Linux-BTRFS Archive on
 help / color / Atom feed
From: Qu Wenruo <>
To:, Qu WenRuo <>,
	"" <>
Subject: Re: [PATCH v2 0/7] btrfs-progs: Support for BG_TREE feature
Date: Tue, 22 Oct 2019 14:30:22 +0800
Message-ID: <> (raw)
In-Reply-To: <>

[-- Attachment #1.1: Type: text/plain, Size: 5254 bytes --]

BTW, there is one important compatibility problem related to all the BGI
related features.

Although I'm putting the BG_TREE feature as incompatible feature, but in
theory, it should be RO compatible.

As except extent/bg tree, we *should* read the fs without any problem.

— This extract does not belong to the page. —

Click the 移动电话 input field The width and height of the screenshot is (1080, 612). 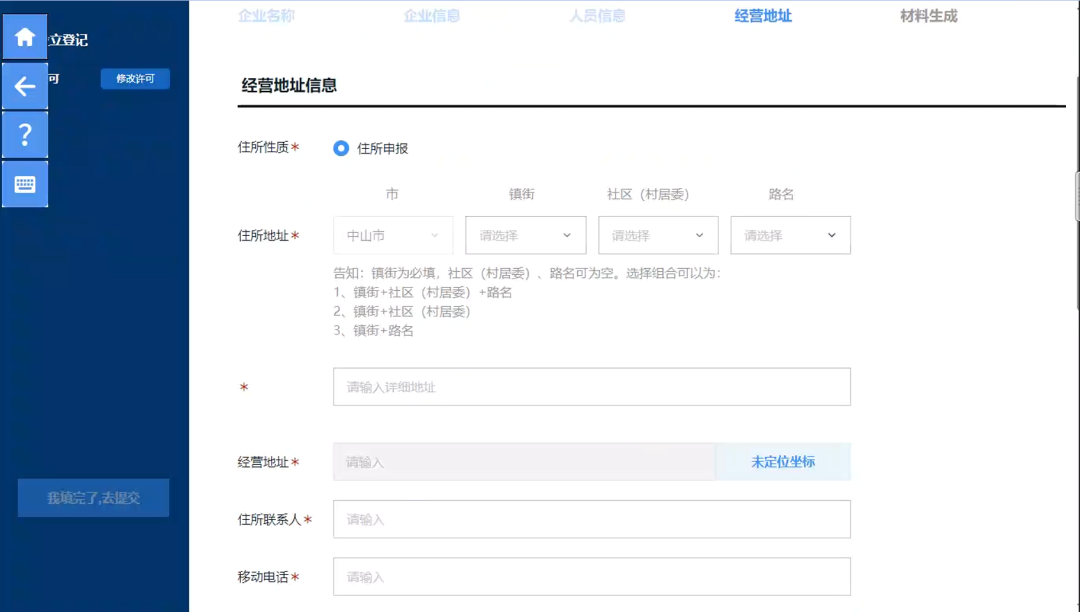(x=591, y=576)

But the problem is, current btrfs mount (including btrfs-check) still
need to go through the block group item search, even for permanent RO mount.

This get my rescue mount option patchset to be involved.
If we have such skip_bg feature earlier, we can completely afford to
make all these potential features as RO compatible.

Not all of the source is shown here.